Your task :: According to the database review notes, what is the average rotational delay defined as?

** start Page extract **

DataBase Review

2019-12-05

Word count: 1.8k | Reading time≈ 10 min

整理学习到的databse知识。

Storage

Hierachy (speed fast to slow):

CPU Register -> Cache -> Main Memory -> Disk -> Tapes

Disk Capacity

Disk Capacity = #tracks per surface x (2 x #platter) x #sector per track x byte per sector.

Access time = seek time + rotational delay + transfer time + other delay
- Seek time: time to move the arm to position disk head on the right track.
- Rotational delay: time to wait for sector to rotate under the disk head.
- Average rotational delay: time for 1/2 revolution.
- transfer time: block size / transfer rate.
Buffer Management

Pages in memory is like blocks in hard disk.

Example 1

1
2
3

Given a total revolution of 7200 RPM.
One rotation = 1/(7200/60s)*1000ms = 8.33ms
Average rotational latency = 4.16ms

Example 2

3600 RPM = 60 revolutions/s -> 1 rev = 16.66 ms
128 cylinders = 2^7
10% overhead between blocks
time over useful data = 16.66 x 0.9 = 14.99ms
time over gaps = 16.66 x 0.1 = 1.66ms

T1 = time to read one random block
T1 = seek + rotational delay + transfer time 
T1 = 25 + 16.66/2 + 0.117 = 33.45ms

Record Layout

Conventional Indexes

Types:

Dense index: index record appears for every search-key value
Sparse index: contains index records for only some search-key value
Multilevel index: if primary index does not fit in memory, access becomes expensive.
1. Outer index: a sparse index of primary index.
2. Inner index: the primary index file
Duplicate keys:
1. Dense index: only keep record in index for first data record with each search key value.
2. Sparse index: has key-pointer pairs corresponding to the first search key on each block of the data file.

B+ Tree

Characteristics:

full(packed) and balanced(almost uniform height).

** end Page extract **
** start Record excerpts **

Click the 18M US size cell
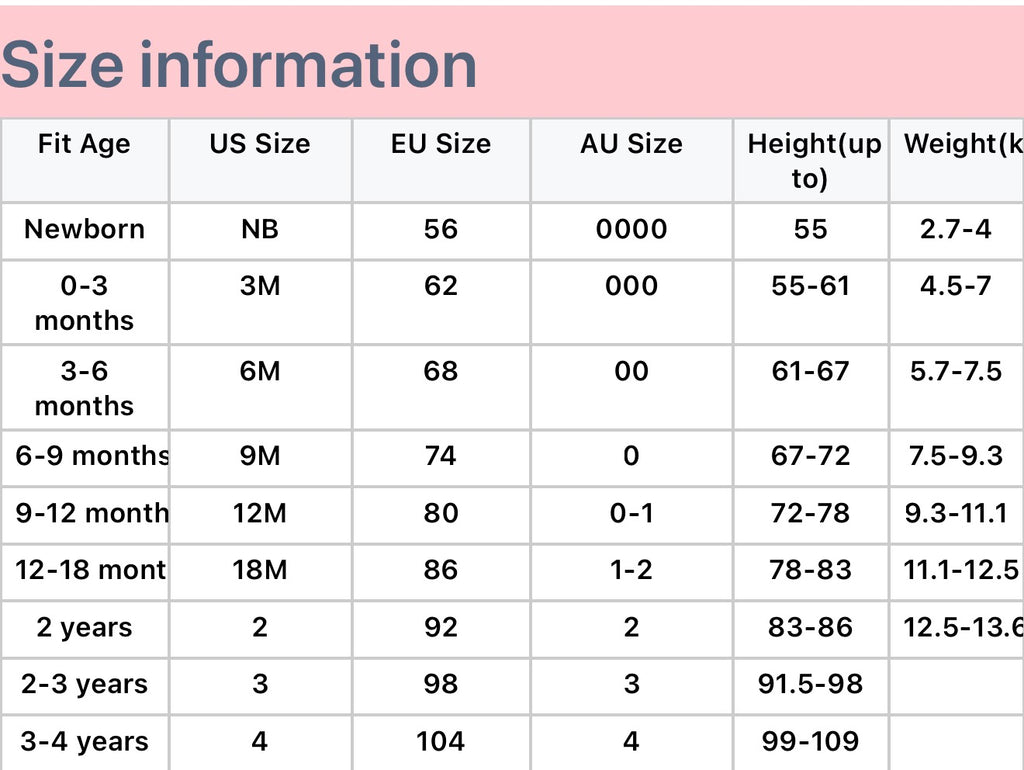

** end Record excerpts **
** start Record excerpts **

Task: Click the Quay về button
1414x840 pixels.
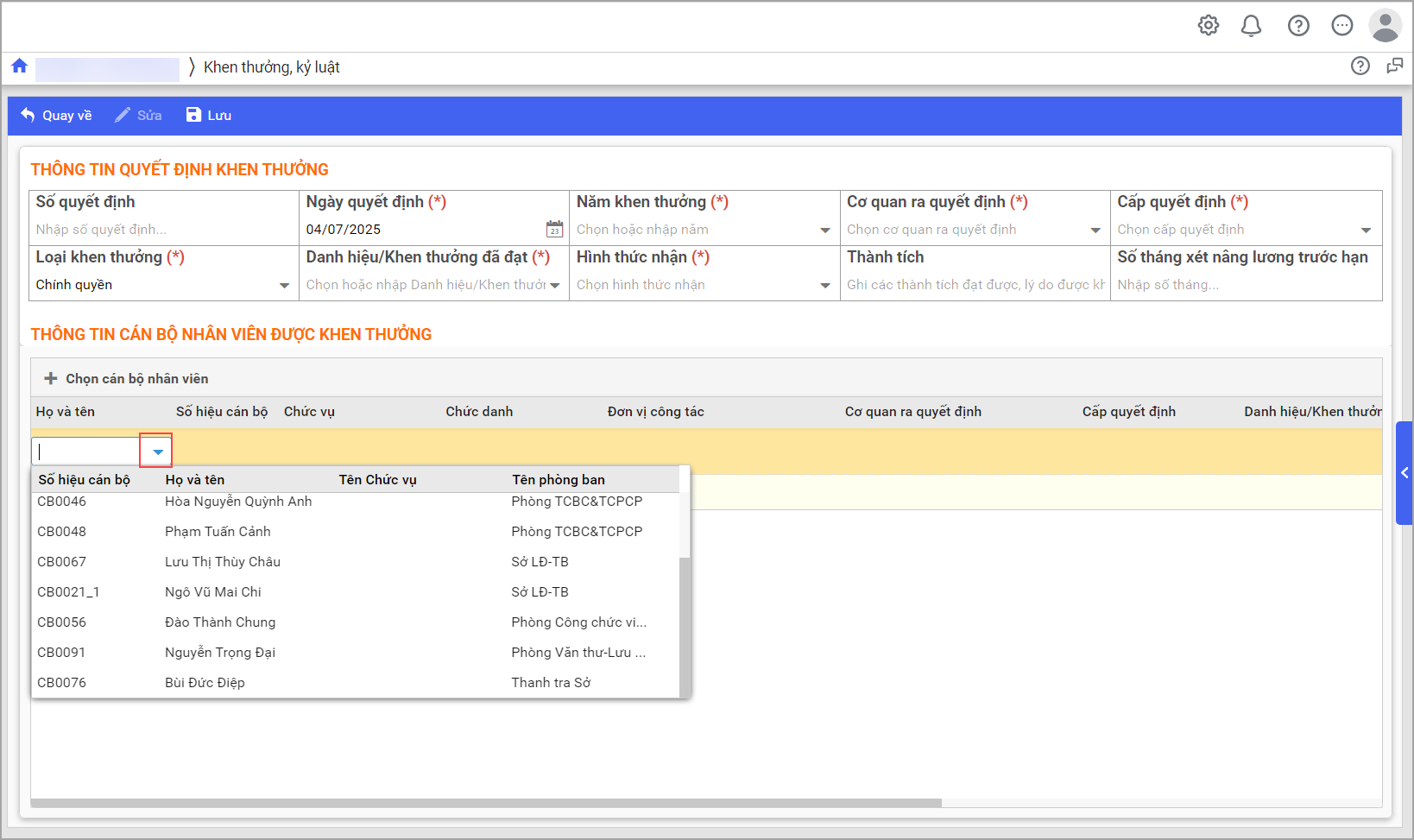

** end Record excerpts **
** start Record excerpts **

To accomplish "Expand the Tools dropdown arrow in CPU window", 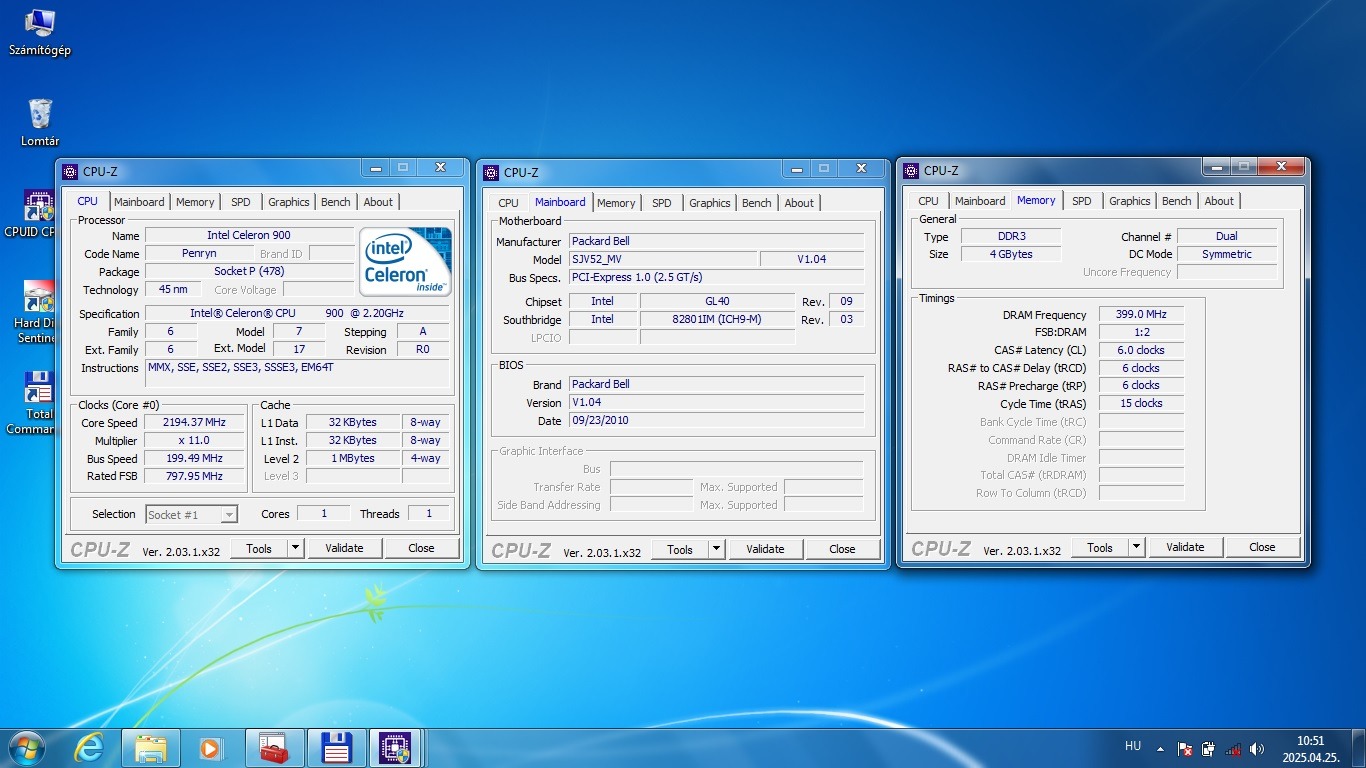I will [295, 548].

** end Record excerpts **

The output :: The time for 1/2 revolution.